Can you explain ISO 27001 simply?
Overview
ISO 27001 is a standard which requires that information is managed in a such a way that Confidentiality, Integrity and Availability (CIA) of data is assured via the implementation of an Information Security Management System (ISMS) via policies, procedures and most importantly risk management. It is not inherently complex, it isn't prescriptive and you can decide on the scope you need to be covered by the standard but there are a number of components to it and it is a continuous process. To explain it simply, the easiest thing is to explain the steps logically. Below is a high level list of those steps.Clause 4 Context of the Organisation
In order to determine the scope and requirements for the implementation of ISO 27001 you need to understand:• The organisation's products and services.
• The strategy and direction of the organisation.
• The stakeholders: for example, employees & teams in the organisation, clients, vendors, and government agencies.

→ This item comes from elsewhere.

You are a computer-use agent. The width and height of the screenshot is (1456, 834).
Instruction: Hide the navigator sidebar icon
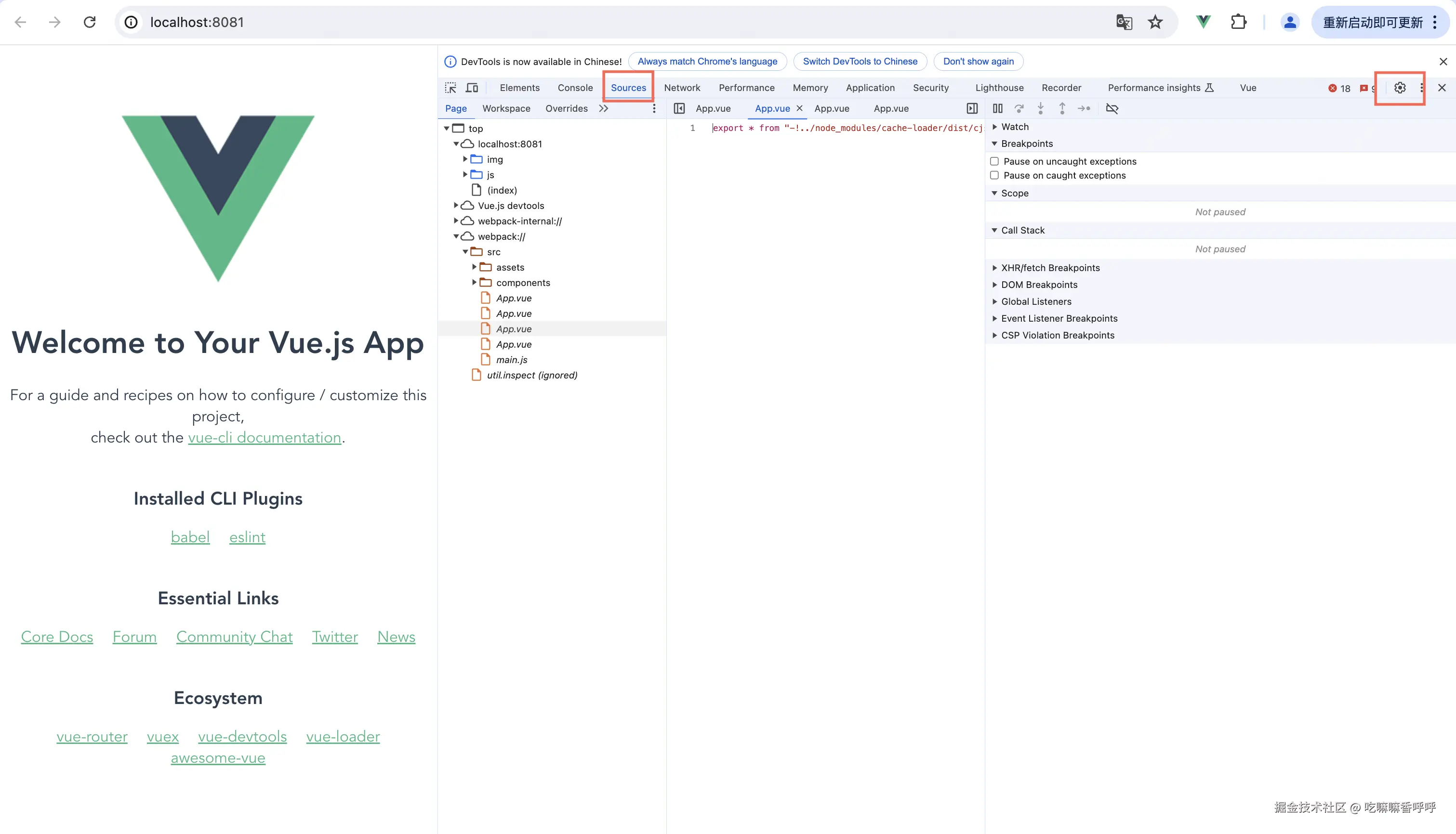[x=679, y=108]
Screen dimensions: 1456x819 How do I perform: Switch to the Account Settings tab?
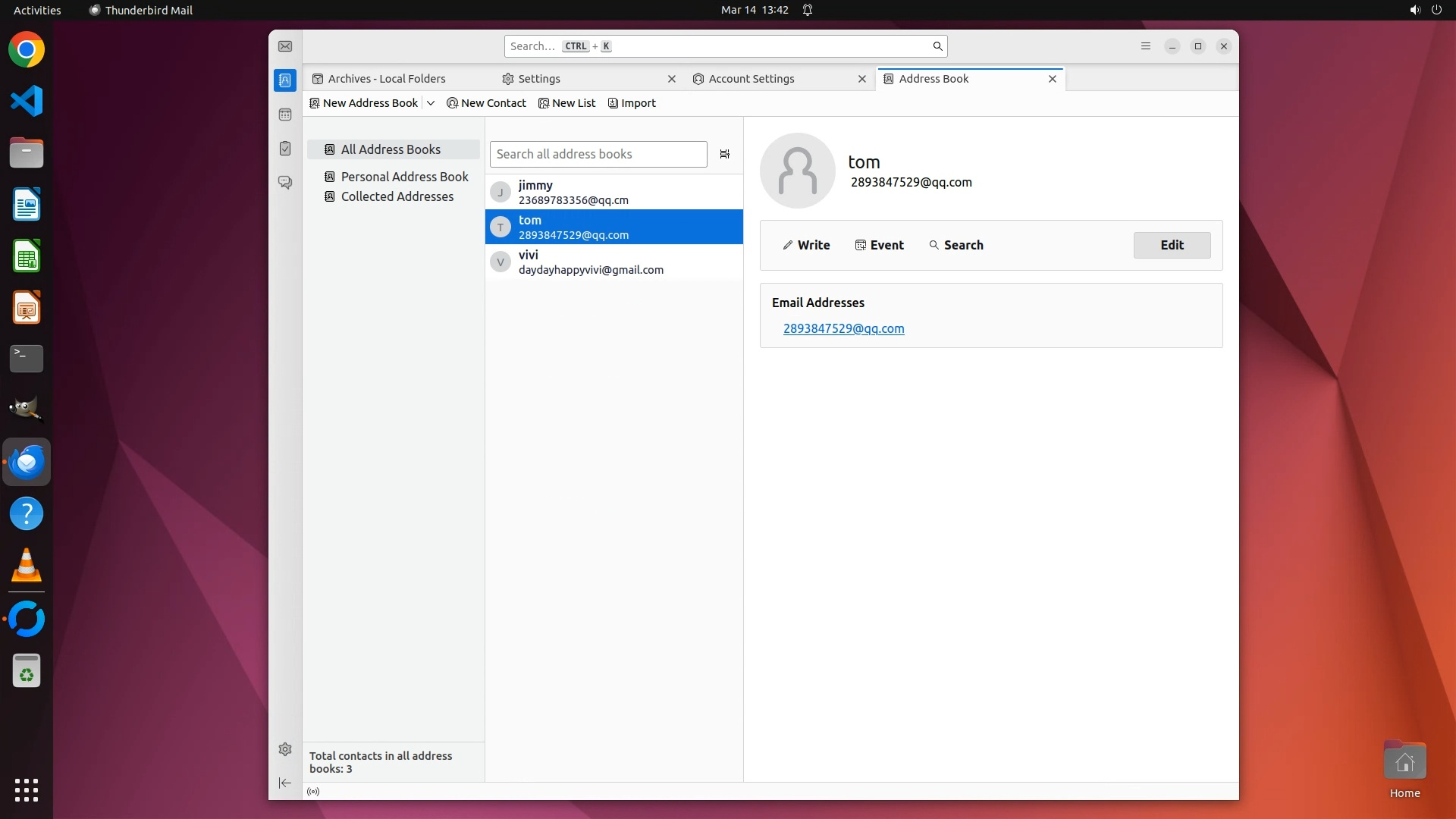pos(751,79)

• Determine and document the scope: the scope doesn't have to cover the whole organisation, it can just cover a specific process, product or service within the organisation.
Clause 5 Leadership
ISO 27001 is a strategic decision which requires resources to implement and maintain, therefore, for a successful and sustainable implementation, managers at the highest levels of the organisation must be committed to the program.• The commitment must be relayed to the entire organisation.
• The leaders need to create an overarching data policy which covers all types, sources and repositories of data (data objects) and the rules around the confidentiality, integrity and availability of this data.
• Information security should be a part of the operating procedures within the scope. They shouldn't be an afterthought or supplementary to the applicable processes.
• There should be clear roles and responsibilities for data objects. Accountable owners need to ensure that the CIA of the data is monitored, maintained and improved.
Clause 6 Planning
For the determined scope, controls must be identified using a risk based approach.• Identify risks and opportunities and capture in a risks register.
• Rate the risks and determine the risk level that will trigger a risk treatment plan - this depends on the risk appetite of the company.
• For the risks to be treated, identified the controls that would best reduce the risk.
• Draft a risk treatment plan.
• Determine your organisation's risk objectives.
The CIA risks of all data assets should be minimised but your objectives should consider what the most important factors are in relation to business delivery. Could be system uptime, security, data quality etc. For example, in manufacturing or SaaS companies it might be system uptime, in healthcare it might be data security and in a publishing company it might be data quality.
• Create a project plan for implementing the changes and a continuous improvement plan to sustain the quality of the ISMS.
Clause 7 Support
A key requirement for an organisation to achieve and retain their accreditation is to demonstrate that the system is continuously being improved. To achieve this, a number of conditions need to exist.• Resources - maintaining the ISMS requires that people spend time reviewing and maintaining it.
• Competence - the people responsible and accountable for delivering the ISMS have to have the correct level of knowledge and experience in their area.
• Everyone who interacts with the ISMS needs to be trained on document standard operating procedures to ensure the right quality is maintained.
• Everyone in the organisation has to be aware of the security objectives and that they should always consider security in their normal work.
Clause 8 Operations
The goal is for the ISMS to be a natural part of business operations rather than discreet activities with the purpose of meeting ISO 27001 requirements.• For example, SOPs for business operations can be updated to include ISMS actions as part of the workflows.
• Risk management should be an ongoing activity and risks should be logged as they arise and reviewed by the directors on a frequent basis, minimum suggested is once a quarter.
This is a high level summary of the implementation of ISO 27001.
Can I implement ISO 27001 myself?
You can implement ISO 27001 yourself. You can purchase the tools and templates from this website very cost effectively ISO 27001 Templates Store - Do It Yourself ISO 27001 Templates (hightable.io).Best Practice
You can implement ISO 27001 and get accreditation to tick the box and look good on your website. That is a perfectly valid approach and will open doors to new clients.However, to really benefit from the standard, to reduce firefighting and add resilience to your organisation, you need to embrace it fully, give your team members the capacity to properly maintain and improve the system as part of their role. This costs money, but it should be viewed as an investment because focussing on clearly defined objectives, creating polices, documenting procedures and managing risk, will pay dividends in efficiency and efficacy, you will reduce incidents and therefore firefighting and you will be well prepared to deal with any events that you could not predict, whether that be something negative or an unexpected opportunity.